### WORK ORDER
Return the full listing unchanged, excluding any images it contains.

### THE DATA

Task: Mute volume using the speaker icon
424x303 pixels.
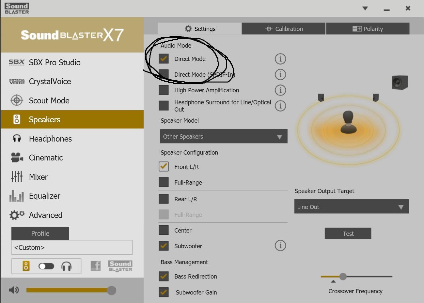Action: tap(14, 290)
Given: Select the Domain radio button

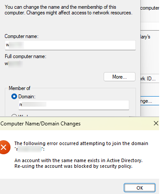Looking at the screenshot, I should pyautogui.click(x=14, y=97).
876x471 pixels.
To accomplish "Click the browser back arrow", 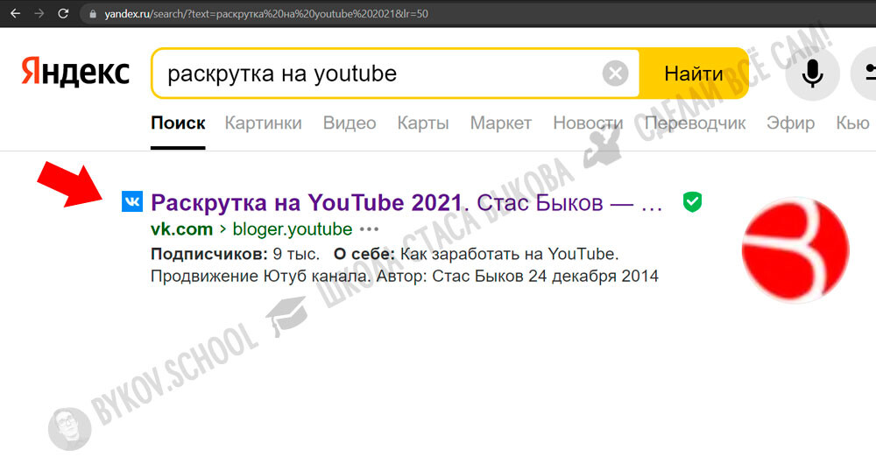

### WRITTEN SOLUTION
Task: Mute volume using the speaker icon
424x303 pixels.
Action: tap(14, 290)
Given: Select the Domain radio button

Looking at the screenshot, I should pyautogui.click(x=14, y=97).
876x471 pixels.
To accomplish "Click the browser back arrow", 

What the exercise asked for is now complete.